Comme c’est souvent le cas, mon esprit se met automatiquement à fonctionner et me voilà complètement réveillé. Il me faut alors parfois plusieurs heures pour me rendormir.

Cette fois mes pensées m’ont conduites dans le passé. J’ai soudain songé à Robin Williams, cet acteur génialement sensible à l’humour tendre (mais parfois acide).

Coïncidence, voilà 2 ans, le 13 août 2014, qu’il nous a quitté par le bout d’une corde, pendu à son domicile.

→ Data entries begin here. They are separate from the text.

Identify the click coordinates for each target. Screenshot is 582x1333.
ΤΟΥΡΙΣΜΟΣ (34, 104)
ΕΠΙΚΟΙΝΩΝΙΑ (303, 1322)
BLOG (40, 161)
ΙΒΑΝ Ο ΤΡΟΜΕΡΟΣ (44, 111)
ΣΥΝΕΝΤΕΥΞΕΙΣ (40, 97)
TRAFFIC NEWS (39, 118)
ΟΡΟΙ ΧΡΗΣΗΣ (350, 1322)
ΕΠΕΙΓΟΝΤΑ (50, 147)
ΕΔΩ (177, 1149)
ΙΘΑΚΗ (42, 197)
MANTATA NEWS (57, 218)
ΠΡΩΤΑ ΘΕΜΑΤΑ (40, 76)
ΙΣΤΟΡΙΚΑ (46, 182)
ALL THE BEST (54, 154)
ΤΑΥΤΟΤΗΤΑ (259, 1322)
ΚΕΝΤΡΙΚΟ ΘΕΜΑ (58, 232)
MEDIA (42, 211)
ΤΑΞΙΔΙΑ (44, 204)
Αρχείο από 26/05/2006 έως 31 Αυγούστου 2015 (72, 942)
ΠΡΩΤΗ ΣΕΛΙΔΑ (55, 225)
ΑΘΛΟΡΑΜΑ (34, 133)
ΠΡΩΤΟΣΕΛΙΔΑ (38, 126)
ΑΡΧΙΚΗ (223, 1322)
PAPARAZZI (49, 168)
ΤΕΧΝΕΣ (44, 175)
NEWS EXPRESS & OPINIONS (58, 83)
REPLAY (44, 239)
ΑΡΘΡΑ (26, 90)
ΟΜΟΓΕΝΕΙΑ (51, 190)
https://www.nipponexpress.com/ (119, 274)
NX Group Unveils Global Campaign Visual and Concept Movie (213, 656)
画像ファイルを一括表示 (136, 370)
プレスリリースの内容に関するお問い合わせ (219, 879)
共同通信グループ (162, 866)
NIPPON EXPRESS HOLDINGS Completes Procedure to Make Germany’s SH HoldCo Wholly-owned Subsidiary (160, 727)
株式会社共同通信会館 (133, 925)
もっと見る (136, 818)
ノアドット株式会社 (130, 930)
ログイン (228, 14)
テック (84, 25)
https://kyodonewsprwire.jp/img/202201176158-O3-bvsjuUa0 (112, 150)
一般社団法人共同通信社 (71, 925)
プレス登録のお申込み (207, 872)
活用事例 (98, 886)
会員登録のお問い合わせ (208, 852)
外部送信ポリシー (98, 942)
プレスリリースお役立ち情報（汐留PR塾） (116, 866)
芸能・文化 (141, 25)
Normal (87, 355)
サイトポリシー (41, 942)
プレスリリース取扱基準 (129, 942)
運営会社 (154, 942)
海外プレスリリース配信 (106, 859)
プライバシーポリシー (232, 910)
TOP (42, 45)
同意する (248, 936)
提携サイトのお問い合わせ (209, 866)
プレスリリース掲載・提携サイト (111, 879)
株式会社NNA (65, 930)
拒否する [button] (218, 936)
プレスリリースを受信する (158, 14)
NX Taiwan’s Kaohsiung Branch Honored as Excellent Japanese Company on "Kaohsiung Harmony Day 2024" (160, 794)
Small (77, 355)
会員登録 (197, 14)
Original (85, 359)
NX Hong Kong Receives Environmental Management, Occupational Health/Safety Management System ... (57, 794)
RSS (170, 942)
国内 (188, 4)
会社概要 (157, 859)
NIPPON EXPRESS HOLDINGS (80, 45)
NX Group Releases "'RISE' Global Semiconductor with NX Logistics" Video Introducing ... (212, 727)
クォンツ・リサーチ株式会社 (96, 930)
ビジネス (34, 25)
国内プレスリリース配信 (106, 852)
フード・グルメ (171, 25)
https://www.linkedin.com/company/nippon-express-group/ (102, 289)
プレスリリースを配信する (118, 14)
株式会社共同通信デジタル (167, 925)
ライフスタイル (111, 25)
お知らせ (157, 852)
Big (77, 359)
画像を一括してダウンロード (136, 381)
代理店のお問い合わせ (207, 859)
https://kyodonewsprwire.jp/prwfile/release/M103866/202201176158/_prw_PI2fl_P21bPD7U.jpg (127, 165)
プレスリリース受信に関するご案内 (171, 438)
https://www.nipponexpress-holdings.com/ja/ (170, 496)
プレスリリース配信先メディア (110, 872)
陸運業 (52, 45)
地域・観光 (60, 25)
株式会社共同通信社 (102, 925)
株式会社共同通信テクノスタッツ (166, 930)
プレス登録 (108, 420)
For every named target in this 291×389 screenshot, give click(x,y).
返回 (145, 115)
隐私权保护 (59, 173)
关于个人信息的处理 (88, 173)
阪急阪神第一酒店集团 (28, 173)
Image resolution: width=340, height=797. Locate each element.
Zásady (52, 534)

Il souffrait  de dépression sévère.

C’est étrange que ce clown un peu triste, se soit en allé de la sorte, lui qui, l’espace d’un film, donnait du rêve, du rire, des larmes à tant de gens et leur faisait oublier leur petit quotidien.

Ne dit-on pas que le clown se retrouve seul à sa table de maquillage, devant son miroir après le spectacle. Qui lui apporte du rêve à lui ? Qui le fait rire ? Qui soigne son âme ?

Sa tenue de clown était sans doute sa carapace dans laquelle il cachait ses blessures, sa souffrance, un cœur d’une grande humanité pour autrui. C’était sa protection comme d’autres restent à distance pour ne pas être blessés.

Monsieur Robin Williams Vous étiez un grand artiste. Je n’ai pas tout vu de Vous mais ce que j’ai vu (The dead poets society, Mrs Doubtfire, Jumanji, The world according Garp, Hook, Good morning Vietnam, Bicentennial Man, Night at the Museum) m’a impressionné et même ému. La preuve de tout cela, c’est que je m’en souviens encore maintenant qu’à la fin du film The dead poets society, le public s’est levé pour applaudir.

Merci pour tout ce que Vous avez apporté aux autres, ceux qui n’ont pu épanouir leurs talents de peintre, d’écrivain, …, parce que la vie ne leur a pas apporté les conditions pour un tel épanouissement, parce que la glaise dont ils sont faits, a séché et emmuré leur âme d’artiste.

Au revoir l’Homme. Je Vous applaudis encore une fois.